A igreja deve gerar pessoas que aprendam a caminhar com nossas ambigüidades. Com as sombras evidenciadas de nosso caráter, assim como o nosso brilho do testemunho fiel. Jesus impele-nos, fielmente, a buscar uma vida com o Pai, pois Ele não é indiferente às nossas dificuldades de ir além desde mundo visível. Visto que em meio ao medo, Ele rompeu o mundo visível e veio até nós por amor. (Jo. 3:16) e conhecendo-O, confiamos. “Ainda que eu caminhe por um vale tenebroso, nenhum mal temerei, pois estás junto a mim;… ” (Sl 23).

Todos os dias, permaneça quieto diante de Deus, em meditação, e peça ao Espírito Santo que lhe revele a verdade da presença de Cristo em você. Roque a Deus que Se agrade em mostrar-lhe qual é a gloriosa riqueza desse mistério. (Cl. 1.27).

Religião e economia

Os crentes nas virtudes redentoras do capitalismo globalizado acabam, pela sua própria fé no mercado, caindo numa armadilha. A fé na capacidade da “mão invisível” do mercado de transformar, de efeitos não intencionais, a somatória dos interesses próprios em bem comum não permite que se pense e procure soluções para a crise fora da própria lógica do mercado. Buscar soluções extramercado, como a intervenção do Estado ou da sociedade civil, seria negar a fé no mercado.

A partir desta crença, todos os problemas sociais são visto como “sacrifícios necessários” exigidos pelo mercado. Esta transcendentalização do mercado e o sacrificialismo daí decorrente é criticado pelos teólogos da libertação como idolatria do mercado. A noção ocidental de “sacrifícios necessários” está fortemente marcada pela interpretação da cristandade sobre a morte de Jesus. Ao interpretar a morte de Jesus como sua morte sacrificial definitiva e plena exigida por Deus-Pai para a salvação da humanidade, a cristandade acabou consolidando a idéia de que não há salvação sem sacrifícios.

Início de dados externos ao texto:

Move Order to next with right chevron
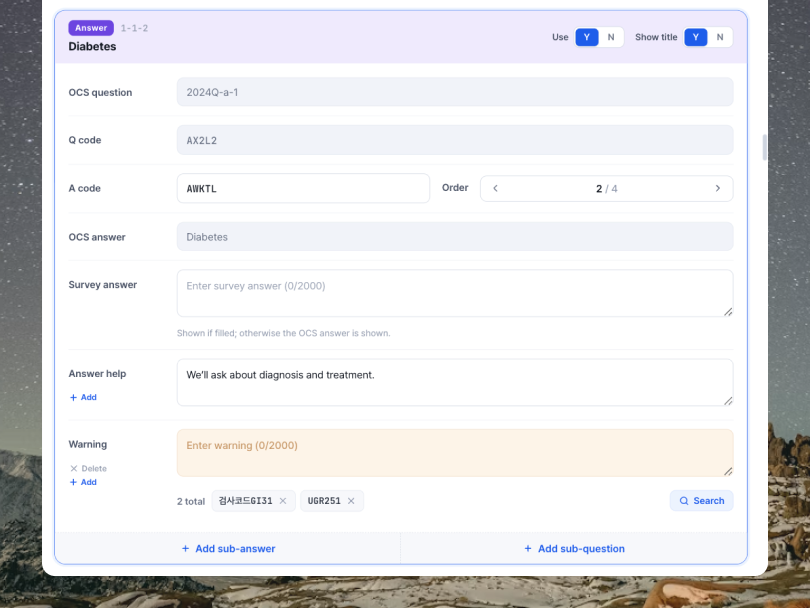The height and width of the screenshot is (608, 810). tap(718, 189)
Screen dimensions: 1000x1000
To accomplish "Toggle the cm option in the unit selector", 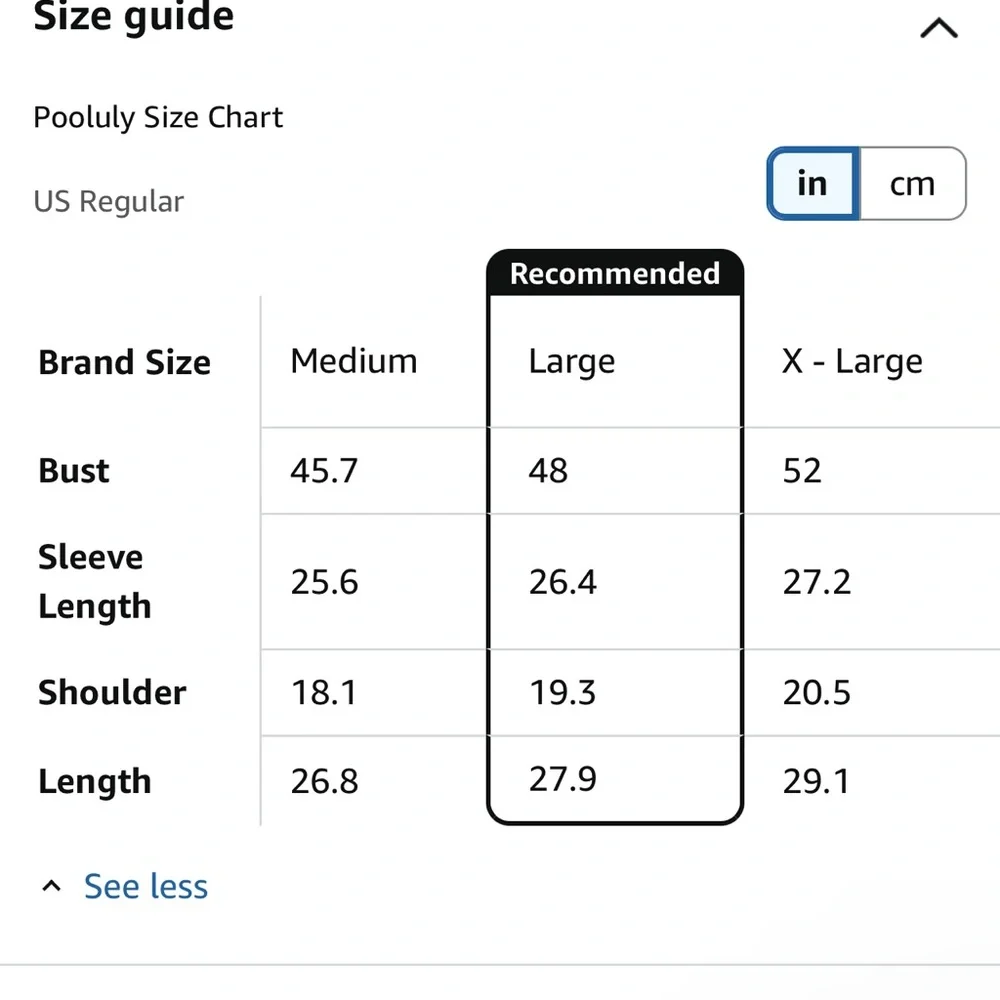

Esta teologia tem como resultado uma transfiguração do mal. Quando os sofrimentos impostos sobre seres humanos são considerados como caminhos exigidos por Deus para a salvação, estes sofrimentos deixam de ser mal e passam a ser um “bem” ao qual não podemos e nem devemos querer fugir. Esta inversão, típica da idolatria, tem o poder de gerar consistências tranqüilas diante do sofrimento humano. É o que antes denominamos de “cultura do cinismo”. Este tipo de teologia sacrificial serviu, por exemplo, para justificar o sacrifício de milhões de indígenas na América. Serve também para que teólogos como Michael Novak critiquem teologias e comunidades que lutam para minorar o sofrimento dos pobres dizendo: “se Deus desejou que seu amado filho sofresse, por que iria poupar-nos?”

Um outro ponto importante na nossa missão é o problema do sacrifício. O ídolo é o deus que exige sacrifícios de vidas humanas, que não perdoa e nem ouve os clamores dos pobres. Deus , pelo contrário, é Aquele que ouve os clamores, e ao invés de exigir sacrifícios, oferece como dom a misericórdia.

Sabemos que o sistema de mercado “bebeu” de uma determinada configuração histórica do cristianismo a sua teologia sacrificial. É obvio que o sacrificialismo esteve e está presente em muitas outras religiões e sociedades, mas também é inegável a influência da teologia sacrificial cristã na mentalidade do Ocidente. Na luta contra a cultura de insensibilidade que marca o nosso tempo, é fundamental mostrarmos que o sofrimento, em particular dos pobres excluídos por um sistema econômico opressor e injusto, não é uma exigência de Deus para a salvação. Precisamos com nossas práticas e testemunho de vida mostrar que o que Deus quer “é misericórdia e não sacrifícios”(Mateus 9:13).